Assim, o que é despertado interiormente quando os filhos estão com os pais pode ser muitas vezes um grande obstáculo a quererem aproveitar os momentos com eles. É aqui que se torna essencial reconhecer que a responsabilidade por uma relação saudável não pode ser unilateral. Tanto os filhos como os pais têm partes a assumir. Recorrer a terapias familiares ou ao desenvolvimento pessoal pode ser uma forma de reconstruir relações, mas, para isso, é necessário que haja abertura – idealmente, por parte dos pais.

Como a generosidade (dos pais) e a curiosidade (dos filhos) podem fazer a diferença

A generosidade – dar sem esperar nada em troca – é uma atitude crucial em qualquer relação, especialmente na relação entre pais e filhos e principalmente dos pais para com os filhos. Infelizmente, muitos pais, em vez de expressarem de forma aberta e sem julgamentos as suas necessidades emocionais – conexão, ligação, reconhecimento, atenção – optam pela cobrança ou por posturas que alimentam a culpa nos filhos: “Eu fiz tanta coisa por ti, agora não me ligas nenhuma”; “Comprei este terreno para tu construíres uma casa e agora não queres.” 

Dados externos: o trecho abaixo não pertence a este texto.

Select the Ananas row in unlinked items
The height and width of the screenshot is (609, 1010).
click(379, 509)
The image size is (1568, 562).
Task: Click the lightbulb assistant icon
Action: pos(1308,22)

A ideia de dar sem esperar nada em troca pode ser desafiante, mas é um passo essencial para construir relações mais saudáveis e livres de julgamentos. Demonstrar amor incondicional através de ações concretas no dia a dia e evitar cobranças prepara o terreno para um futuro de maior proximidade e qualidade na relação. O futuro será como será.

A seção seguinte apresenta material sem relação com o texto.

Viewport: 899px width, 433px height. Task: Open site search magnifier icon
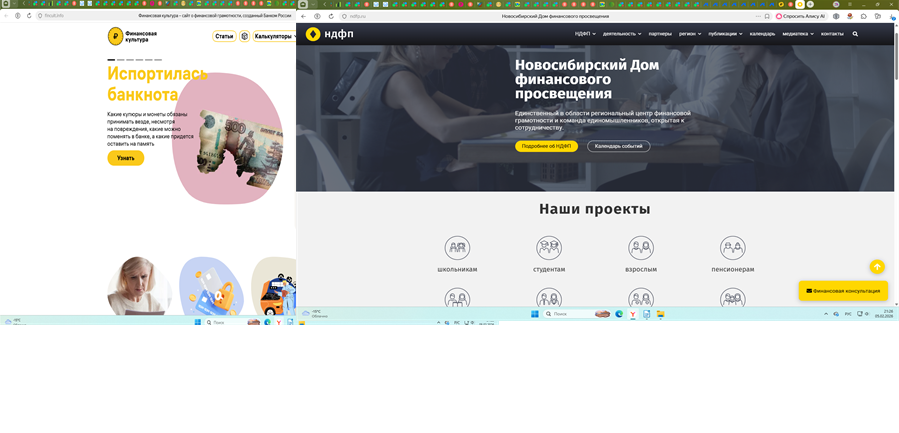coord(855,34)
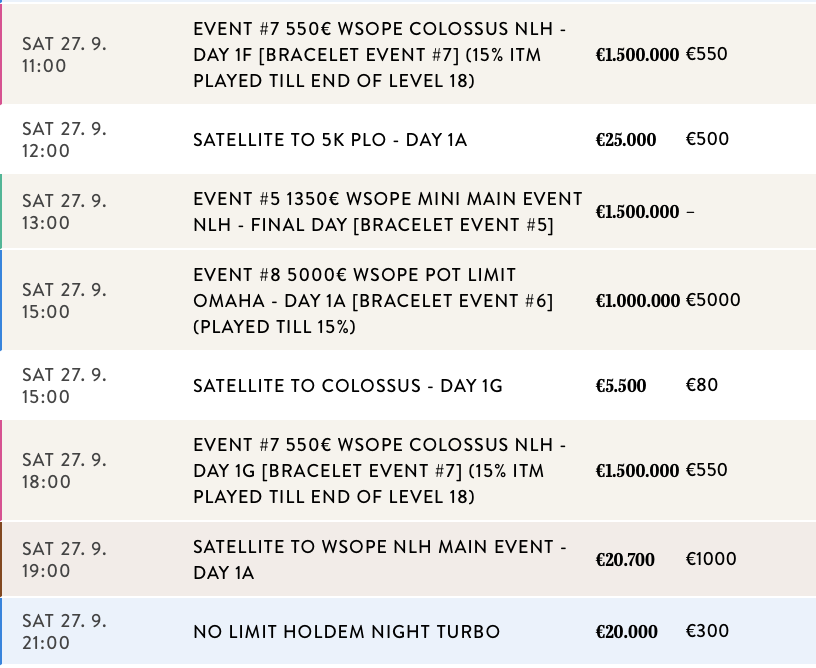
Task: Open Event #5 Mini Main Event Final Day
Action: click(387, 212)
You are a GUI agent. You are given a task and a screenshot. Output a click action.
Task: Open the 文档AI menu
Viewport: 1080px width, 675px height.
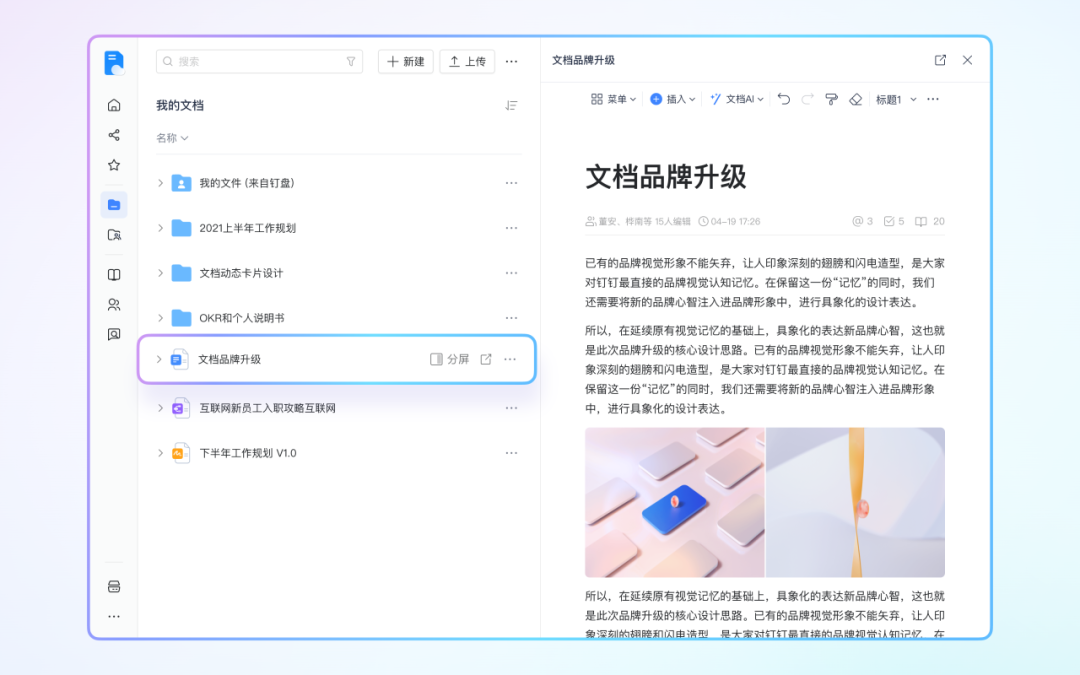tap(736, 99)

Dito isto, para os filhos de idade adulta, interagir com os pais mais velhos pode ser um exercício emocional exigente, especialmente em contextos de histórias familiares complexas. Ainda assim, este pode ser um processo muito interessante de desenvolvimento pessoal.

Enquanto filhos, é possível procurar melhorar a relação com os pais, sem cair na armadilha de assumir 100% da responsabilidade pela relação toda, isto é, assumindo apenas a sua parte da responsabilidade. Parte do truque é estar consciente disso, sem tentar querer influenciar ou mudar os pais, mas sim interagindo com eles com mente principiante, abertura e curiosidade. 

Aceitar que não são responsáveis pelas escolhas dos pais ou pelas suas consequências não impede de querer criar uma maior aproximação, mostrar compreensão, descobrir mais sobre a vida interna dos pais e sobre coisas que aconteceram. Ao fazer isso, estão de alguma forma a preencher lacunas que existem na história familiar, criando uma narrativa coerente à volta de questões relacionadas com os pais. Este processo não só promove uma maior regulação emocional na relação – em vez dos filhos se sentirem desregulados só por estarem com os pais, podem interagir dentro da sua janela de tolerância, com acesso a todos os seus recursos – como também pode alterar dinâmicas antigas através da corregulação. É uma responsabilidade que os filhos podem assumir, mas apenas na parte que é deles.

Resumindo, honrar a relação com os pais na idade adulta não significa assumir todas as responsabilidades. Trata-se, antes, de encontrar um equilíbrio entre cuidar da parte da relação que lhe diz respeito, manter uma atitude de curiosidade, e lembrar que a responsabilidade parental nunca deixa de ser, em grande parte, dos próprios pais.

Falamos muito em aproveitar os momentos com os nossos filhos. Acho que nos esquecemos muitas vezes de aproveitar os momentos com os nossos pais.”